Photograph courtesy of CrunchTime

The off-premise shift has changed the landscape of the restaurant industry. Today, guests expect their favorite brands to provide myriad of ways to order, receive and pay for their meals outside the four walls of the restaurant. It is, of course, an extension of the current culture of wanting just about everything on demand. There’s a higher demand for online ordering, delivery, and other means that make it easier to receive meals in a timely manner.   

What does off-premise mean for the back office?

Off-premise dining puts enormous pressure on a restaurant’s back-of-house operations. Competition has never been fiercer and profitability is of the utmost importance, which creates a difficult situation for operators. Restaurants can’t afford to deny guests the opportunity to order meals from the comfort of their homes.
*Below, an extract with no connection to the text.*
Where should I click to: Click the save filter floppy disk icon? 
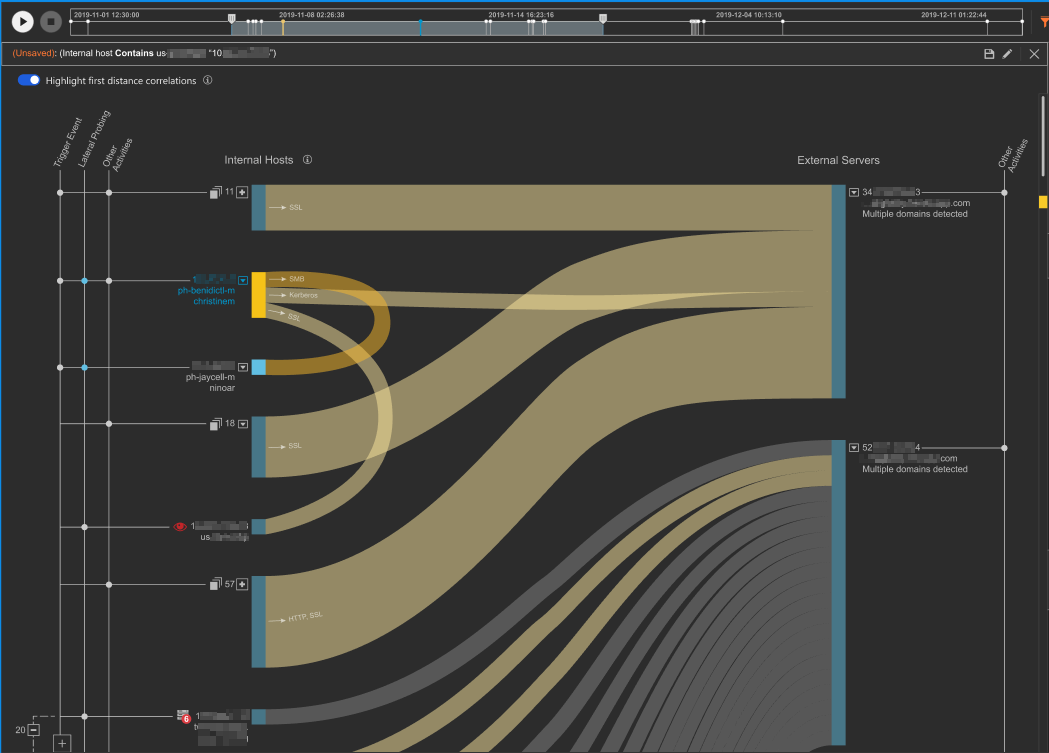click(989, 54)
However, serving meals through pickup or delivery—particularly when third-party services are involved—limits the restaurant’s ability to earn more from on-premise add-ons such as bar drinks and appetizers.

So how do operators reach and maintain profitability when off-premise orders decrease check size? To answer this question, a number of smaller questions need to be addressed first. For instance: How can restaurants navigate the muddy waters of third-party delivery?  Do more steps between the kitchen and guest impact inventory management and food preparation processes? Are recipes optimized for off-premise consumption?
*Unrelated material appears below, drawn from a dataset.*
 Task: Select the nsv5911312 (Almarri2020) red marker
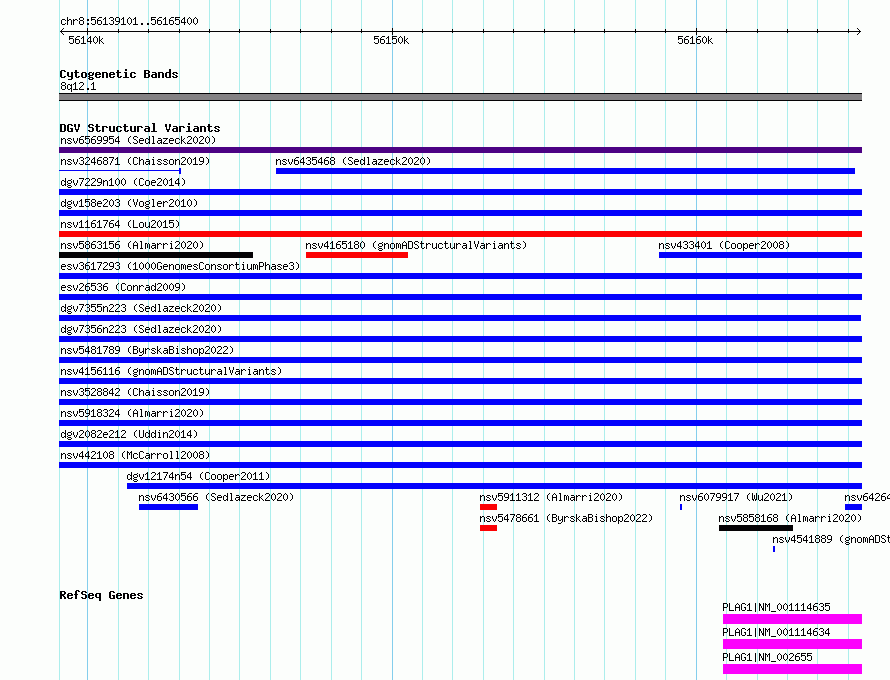[488, 507]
Answering those questions requires tools that uncover critical metrics regarding food costs and sales. For example, identifying variances between theoretical costs and actual food costs can help solve the aforementioned challenges and allow restaurants to eliminate any problems inherent in off-premise operations.

Optimizing food operations for off-premise

Third-party delivery services increase the number of steps required to get food from the kitchen to the customer, which in turn increases the risk of loss and waste. What if the third-party delivery driver takes too long to get those French fries to the guest and they are cold when they’re delivered—is the restaurant prepared to comp that sale? What about if the delivery never makes it to the guest at all? Are operators building those circumstances into their forecasts?

There are risks inherent in all delivery sales. But third-party delivery services—much like all off-premise sales channels—feel like must-haves in 2019, so shouldn’t restaurants have the means to forecast and eliminate as much waste as possible to maintain profitability?

When restaurant operators identify variances between theoretical and actual food costs and pinpoint the location, menu item, day, shift and off-premise sales channel aligned with the variance, they can take a giant step towards solving the problem. The findings may point the restaurant towards considering recipes optimized for off-premise consumption. The findings may also shed light on the need for revamped inventory management processes. Sometimes processes have to change because they were developed with traditional service in mind and the restaurant is not equipped to adequately handle new (i.e. off-premise) demands from guests.

The bottom line

Everyone in the restaurant industry knows the off-premise shift is not a passing fad. It’s the new normal for the restaurant industry and brands that don’t adapt will be left behind. While there are more risks that can inflate food cost variances, the right tools allow restaurants to capitalize on the off-premise trend while optimizing food costs for long-term, sustainable profitability.